--- What is being asked ---
Copy the material below, changing "GUI agent" to "screen assistant" everywhere it appears and leaving everything else as it is.
#### Information given ####
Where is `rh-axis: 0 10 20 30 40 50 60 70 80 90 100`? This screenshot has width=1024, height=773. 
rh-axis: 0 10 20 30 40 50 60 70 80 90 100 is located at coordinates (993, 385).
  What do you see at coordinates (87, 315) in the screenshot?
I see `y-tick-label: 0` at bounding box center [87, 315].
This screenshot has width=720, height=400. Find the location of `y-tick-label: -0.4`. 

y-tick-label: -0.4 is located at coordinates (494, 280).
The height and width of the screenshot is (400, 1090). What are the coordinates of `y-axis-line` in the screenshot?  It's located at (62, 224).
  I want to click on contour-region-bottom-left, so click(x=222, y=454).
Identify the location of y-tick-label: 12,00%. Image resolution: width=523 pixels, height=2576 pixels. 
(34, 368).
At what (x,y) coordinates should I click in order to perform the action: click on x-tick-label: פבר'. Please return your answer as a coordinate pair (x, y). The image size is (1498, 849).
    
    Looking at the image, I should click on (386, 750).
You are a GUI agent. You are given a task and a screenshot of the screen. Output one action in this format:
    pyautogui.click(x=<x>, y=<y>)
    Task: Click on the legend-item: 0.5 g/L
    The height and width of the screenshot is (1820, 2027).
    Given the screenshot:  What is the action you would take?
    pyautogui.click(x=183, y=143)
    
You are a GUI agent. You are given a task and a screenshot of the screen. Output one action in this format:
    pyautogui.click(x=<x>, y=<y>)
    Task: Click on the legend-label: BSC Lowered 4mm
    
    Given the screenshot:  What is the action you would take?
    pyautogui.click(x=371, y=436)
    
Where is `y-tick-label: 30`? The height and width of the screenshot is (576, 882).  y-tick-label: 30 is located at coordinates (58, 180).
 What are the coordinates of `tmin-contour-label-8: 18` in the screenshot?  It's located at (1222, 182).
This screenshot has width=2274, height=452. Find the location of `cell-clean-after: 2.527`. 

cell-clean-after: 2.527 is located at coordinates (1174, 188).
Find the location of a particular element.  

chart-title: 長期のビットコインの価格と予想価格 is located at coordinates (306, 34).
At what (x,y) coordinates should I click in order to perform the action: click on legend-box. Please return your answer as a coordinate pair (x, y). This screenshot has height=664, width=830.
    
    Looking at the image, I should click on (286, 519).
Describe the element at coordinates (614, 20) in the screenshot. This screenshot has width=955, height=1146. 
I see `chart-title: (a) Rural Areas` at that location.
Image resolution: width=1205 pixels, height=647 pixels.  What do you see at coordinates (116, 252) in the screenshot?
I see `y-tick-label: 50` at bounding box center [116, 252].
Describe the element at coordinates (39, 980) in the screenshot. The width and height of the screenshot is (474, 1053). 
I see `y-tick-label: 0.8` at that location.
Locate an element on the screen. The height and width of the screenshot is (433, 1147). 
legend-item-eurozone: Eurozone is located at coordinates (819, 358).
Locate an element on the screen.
####
--- Output of the task ---
Where is `rh-axis: 0 10 20 30 40 50 60 70 80 90 100`? This screenshot has width=1024, height=773. 
rh-axis: 0 10 20 30 40 50 60 70 80 90 100 is located at coordinates (993, 385).
  What do you see at coordinates (87, 315) in the screenshot?
I see `y-tick-label: 0` at bounding box center [87, 315].
This screenshot has width=720, height=400. Find the location of `y-tick-label: -0.4`. 

y-tick-label: -0.4 is located at coordinates (494, 280).
The height and width of the screenshot is (400, 1090). What are the coordinates of `y-axis-line` in the screenshot?  It's located at (62, 224).
  I want to click on contour-region-bottom-left, so click(x=222, y=454).
Identify the location of y-tick-label: 12,00%. Image resolution: width=523 pixels, height=2576 pixels. 
(34, 368).
At what (x,y) coordinates should I click in order to perform the action: click on x-tick-label: פבר'. Please return your answer as a coordinate pair (x, y). The image size is (1498, 849).
    
    Looking at the image, I should click on (386, 750).
You are a screen assistant. You are given a task and a screenshot of the screen. Output one action in this format:
    pyautogui.click(x=<x>, y=<y>)
    Task: Click on the legend-item: 0.5 g/L
    The height and width of the screenshot is (1820, 2027).
    Given the screenshot:  What is the action you would take?
    pyautogui.click(x=183, y=143)
    
You are a screen assistant. You are given a task and a screenshot of the screen. Output one action in this format:
    pyautogui.click(x=<x>, y=<y>)
    Task: Click on the legend-label: BSC Lowered 4mm
    
    Given the screenshot:  What is the action you would take?
    pyautogui.click(x=371, y=436)
    
Where is `y-tick-label: 30`? The height and width of the screenshot is (576, 882).  y-tick-label: 30 is located at coordinates (58, 180).
 What are the coordinates of `tmin-contour-label-8: 18` in the screenshot?  It's located at (1222, 182).
This screenshot has width=2274, height=452. Find the location of `cell-clean-after: 2.527`. 

cell-clean-after: 2.527 is located at coordinates (1174, 188).
Find the location of a particular element.  

chart-title: 長期のビットコインの価格と予想価格 is located at coordinates (306, 34).
At what (x,y) coordinates should I click in order to perform the action: click on legend-box. Please return your answer as a coordinate pair (x, y). This screenshot has height=664, width=830.
    
    Looking at the image, I should click on (286, 519).
Describe the element at coordinates (614, 20) in the screenshot. This screenshot has width=955, height=1146. 
I see `chart-title: (a) Rural Areas` at that location.
Image resolution: width=1205 pixels, height=647 pixels.  What do you see at coordinates (116, 252) in the screenshot?
I see `y-tick-label: 50` at bounding box center [116, 252].
Describe the element at coordinates (39, 980) in the screenshot. The width and height of the screenshot is (474, 1053). 
I see `y-tick-label: 0.8` at that location.
Locate an element on the screen. The height and width of the screenshot is (433, 1147). 
legend-item-eurozone: Eurozone is located at coordinates (819, 358).
Locate an element on the screen.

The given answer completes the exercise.